RoRo- Schiff "Hurst Point", 1/250, Eigenkonstruktion

  • Moin zusammen,


    einige von euch haben mich ja in Bremen bereits ein Spantengerüst ausschneiden gesehen, daher weiß ich, dass es Leute gibt, die heiß auf diesen BB sind. Die Point-Klasse basiert auf dem Entwurf RoRo 2700 der Flensburger Schiffbau-Gesellschaft und umfasst 6 Einheiten. 4 wurden 2002/ 2003 in Flensburg gebaut, zwei weitere bei Harland & Wolff. Die „Anvil Point“ war dann auch das letzte Schiff, das auf der traditionsreichen Werft in Belfast gebaut wurde. Auftraggeber war die britische A.W.S.R. Shipping (firmiert jetzt als Foreland Shipping Limited), die vom Ministry of Defence den Auftrag erhalten hatten

    Kombinierte RoRo-Containerschiffe zu bauen und für 25 Jahre fürs MoD bereit zu halten, da dieses in den 90ern unter dem Mangel an kurzfristiger Chartertonnage zu leiden hatten. Bei Fahrten fürs MoD sind diese rein Britisch besetzt, in Friedenszeiten/ wenn diese nicht benötigt werden, agieren die Schiffe mit multinationaler Besatzung auf den zivilen Chartermarkt.

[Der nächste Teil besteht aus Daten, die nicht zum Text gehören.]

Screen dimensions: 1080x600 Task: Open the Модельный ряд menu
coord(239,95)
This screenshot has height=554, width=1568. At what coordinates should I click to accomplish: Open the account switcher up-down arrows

    Hier einmal kurz die wichtigsten Daten: Länge über alles: 193 m, Breite 26 m, Tiefgang max. 7,4 m, Tragfähigkeit 13 300 tdw, 2606 Spurmeter, Unterkünfte für 12 Passagiere, 2 Hauptmotoren MaK 7M 43 mit zusammen 12 600 kW.


    Für weitere Informationen zu diesem Schiff verweise ich auf Wikipedia. Dort ist auch eine Verlinkung zu einer Broschüre der Werft mit Zeichnungen zu diesem Schiffstyp zu finden.


    Ich baue hier das erste Schiff dieser Serie, die "Hurst Point". Aktuell ist eine Veröffentlichung nicht vorgesehen, da ich auf meine Anfragen per Mail keine Rückmeldung erhalten habe und mir am Telefon gesagt wurde, ich solle eine Mail schreiben. Und ohne Genehmigung werde ich den Bogen nicht weiter geben können (Ich verweise auf diese kürzlich erfolgte Diskussion: Lizenz für Firmenlogos).


    Los geht es mit dem Spantengerüst. Der Spantenabstand beträgt 2 cm. Das Hauptdeck bildet die Grundplatte. Um eine hohe Torsionssteifigkeit zu erhalten, wir der Längsspant durch zwei Stützen abgefangen. Zusätzlich habe ich einen Stringer in Höhe der Wasserlinie eingezogen. Dieser ist alternativ auch Teil einer potentiellen Bodenplatte für eine mögliche Wasserlinienversion. Hier die ersten Bilder:






    Viele Grüße

    Cariño

  • Wow...

    Ein optisch durchaus ansprechendes Schiff. :thumbup:

    Und das Spantengerüst schaut schonmal sehr gut aus :thumbsup:

    Gruß, Renee

    Im Wald boten sich mir zwei Wege dar.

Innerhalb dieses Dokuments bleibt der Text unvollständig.